今回も将棋の学習について考察していきます。
前回に引き続き、少し抽象的な話になってしまい申し訳ありませんが、「何を学習するか」の前に「どうやって学習するか」について考えることが効率よく学習するために重要になってきますので、ぜひご一読いただければと思います。

将棋と麻雀

少し話が脱線しますが、ここで少し将棋と麻雀について考えてみます。

2019年、棋士の鈴木大介九段が麻雀最強戦という大会で優勝し、タイトルを獲得しました。
プロも含めた大会でアマチュア選手が優勝するという快挙で、麻雀界では非常に話題になりました。
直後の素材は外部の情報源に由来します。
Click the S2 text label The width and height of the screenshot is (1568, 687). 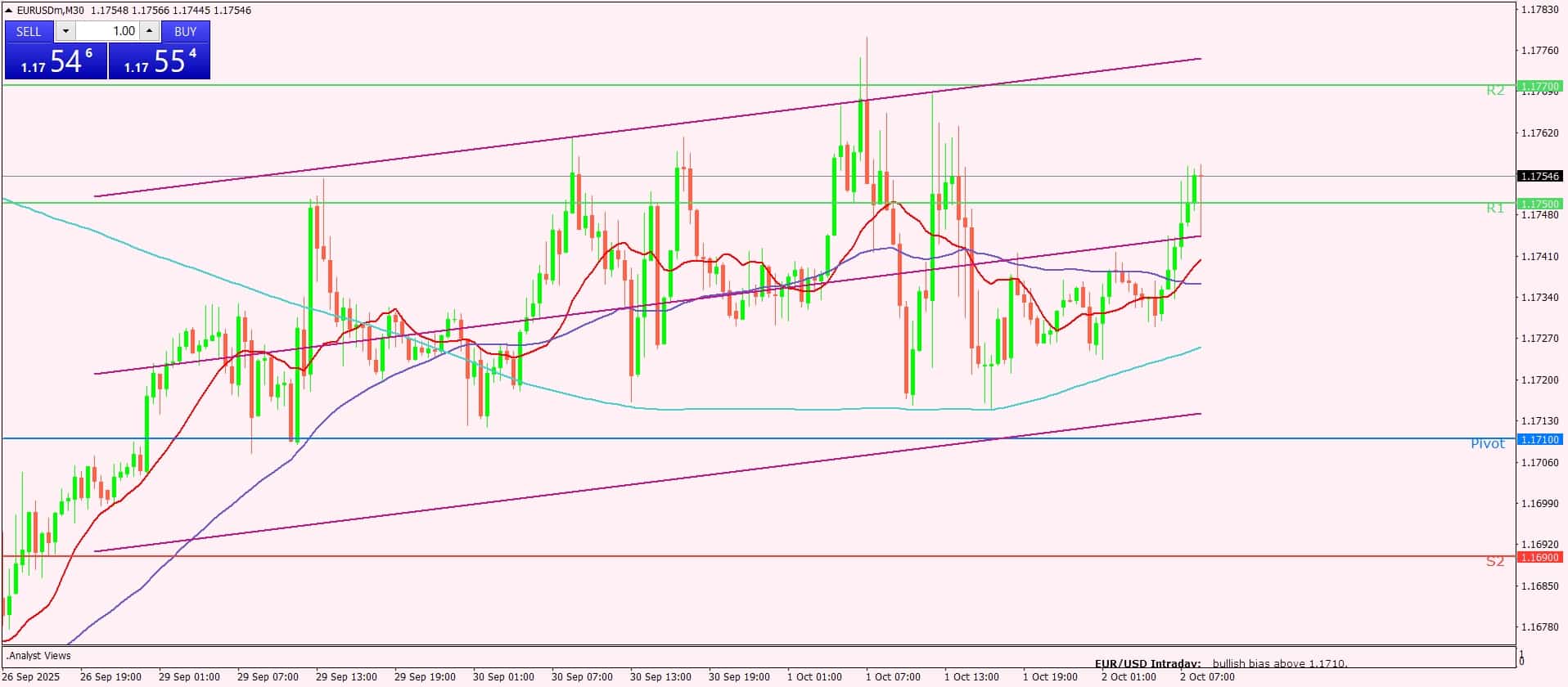(x=1494, y=562)
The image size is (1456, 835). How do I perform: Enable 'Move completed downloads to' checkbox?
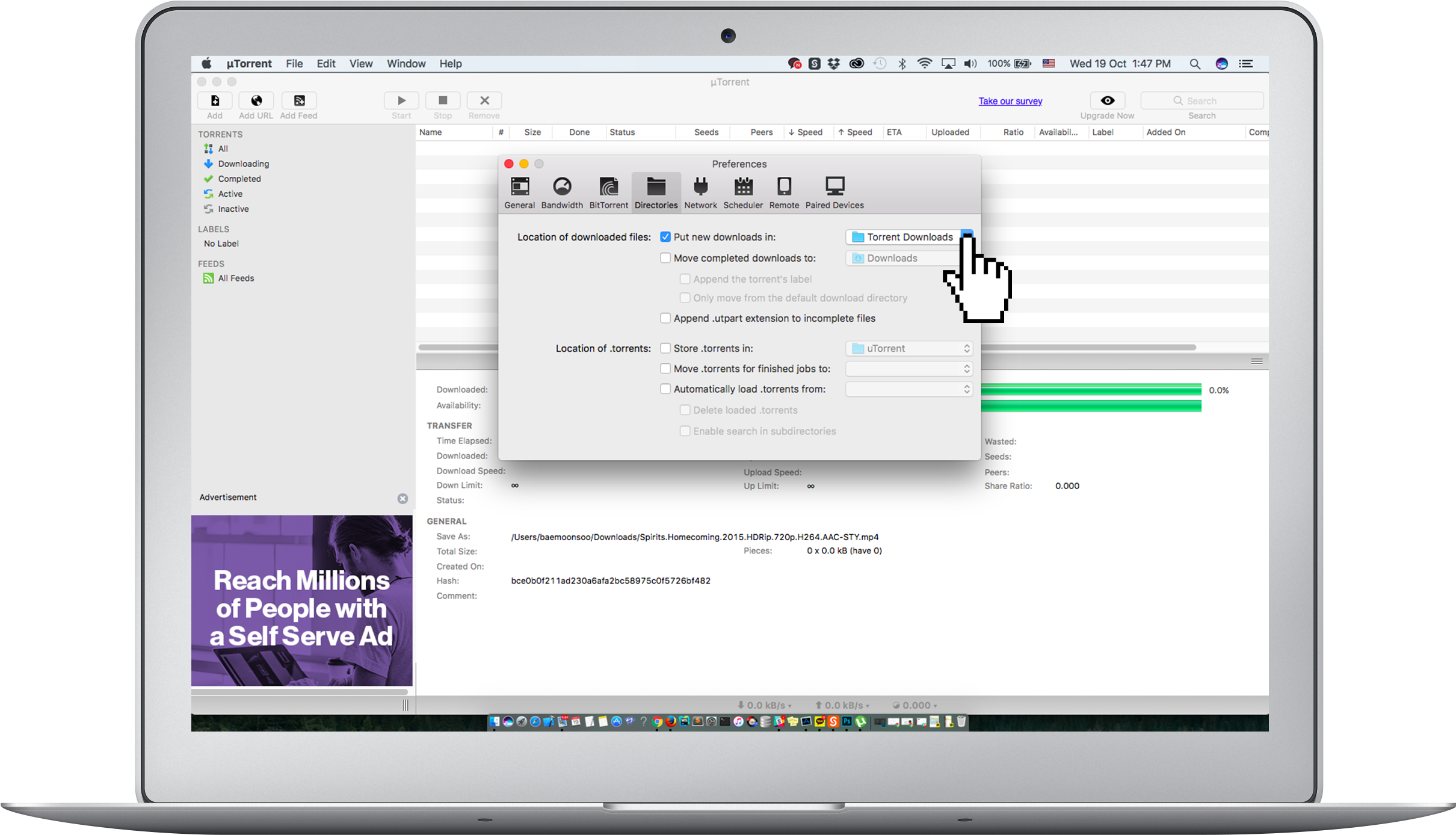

将棋と麻雀は、ゲーム性が異なるところもありますが、戦術には通じる部分があり、将棋指しは麻雀好きが多く、プロ雀士も将棋好きの方が多いです。

麻雀界にも雀力向上の学習コンテンツがたくさんあり、戦術書や戦術動画などが、初心者向けから上級者向けまで様々あります。

そんな中、麻雀の初級者が中級者になるための学習コンテンツを発信している、麻雀クリエイターの平澤元気さんという有名な方がいらっしゃいます。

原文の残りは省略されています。